Exercise
Once the line holding "Where should I" appears, repeat it and each line after it to the end of the data, exactly and with nothing else; pictures stay out.
--- Input data ---
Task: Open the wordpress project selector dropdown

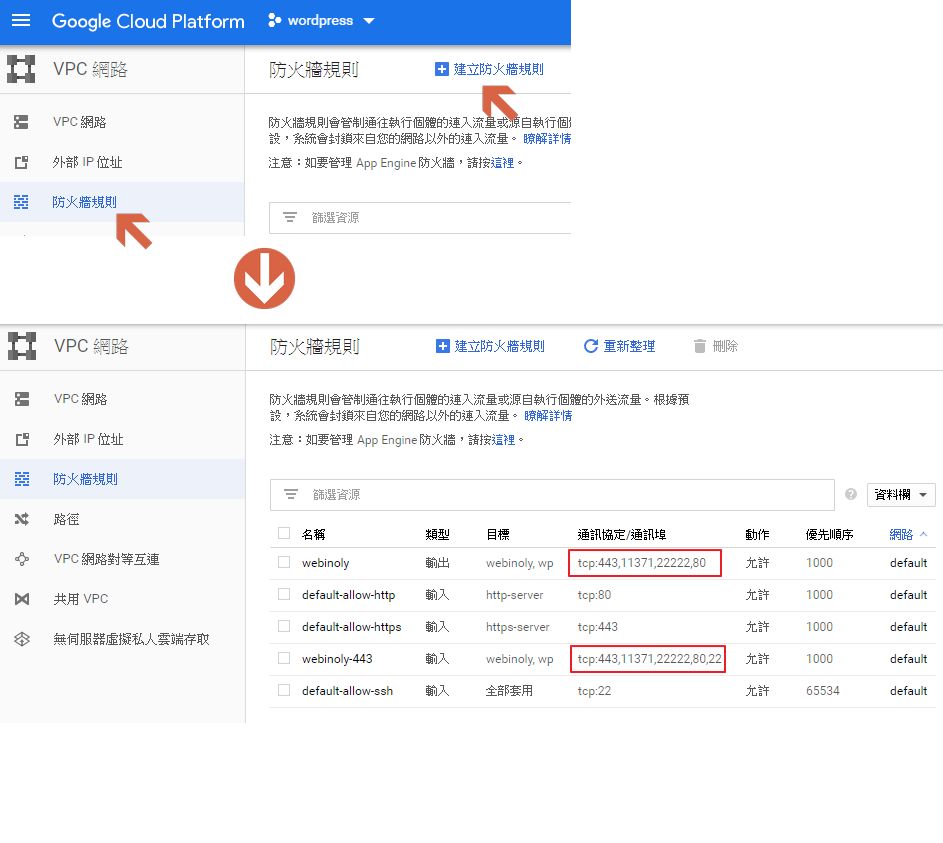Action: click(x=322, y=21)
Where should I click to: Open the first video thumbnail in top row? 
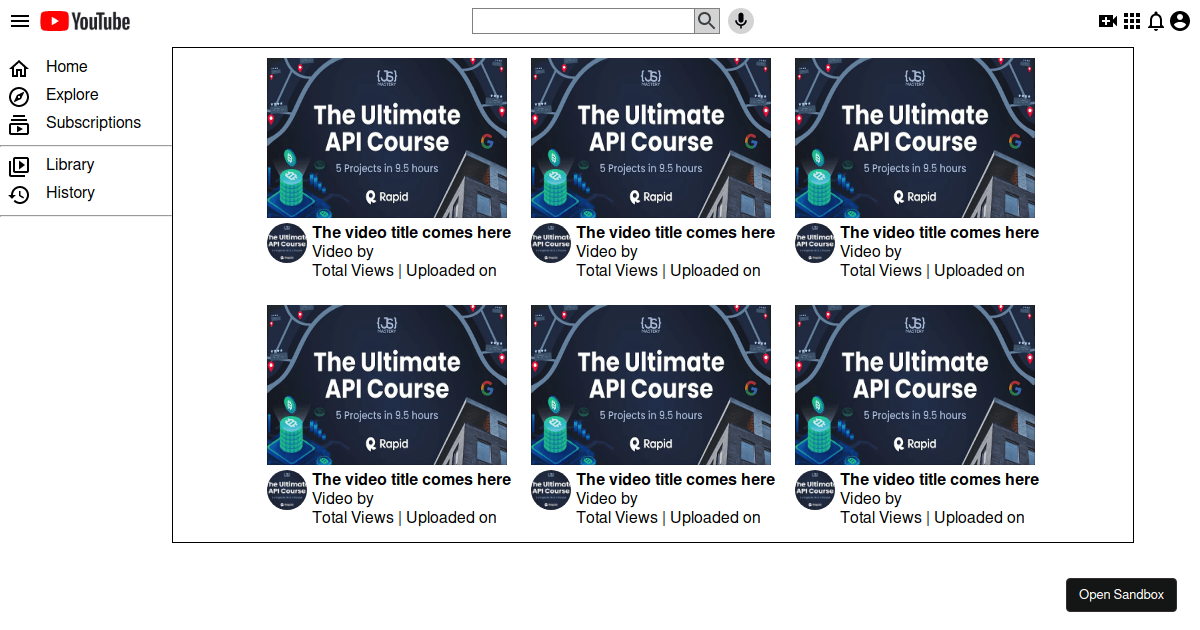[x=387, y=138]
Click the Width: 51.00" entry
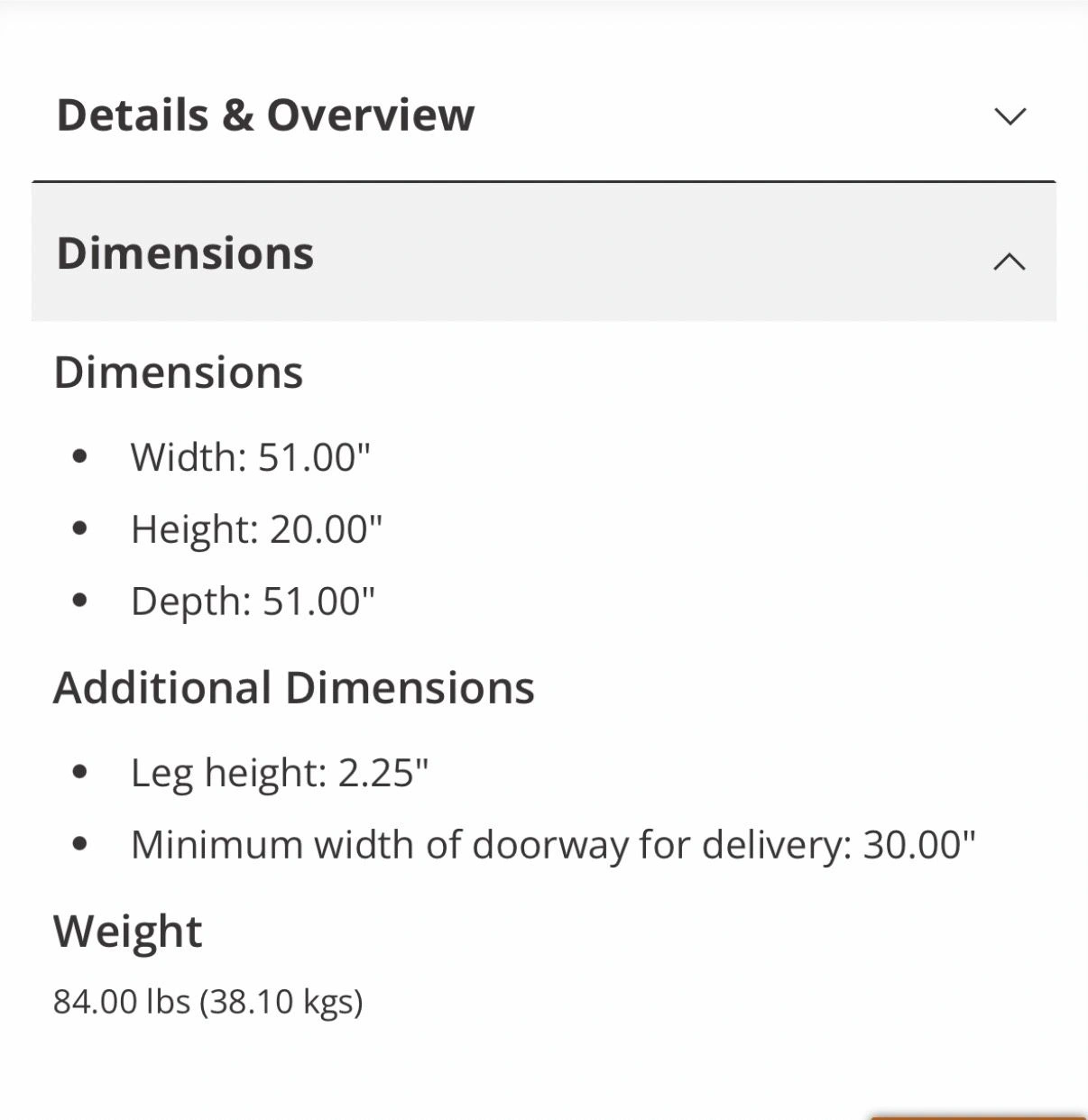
---
Expected answer
Where should I click to: Open the first video thumbnail in top row? 
[x=387, y=138]
Click the Width: 51.00" entry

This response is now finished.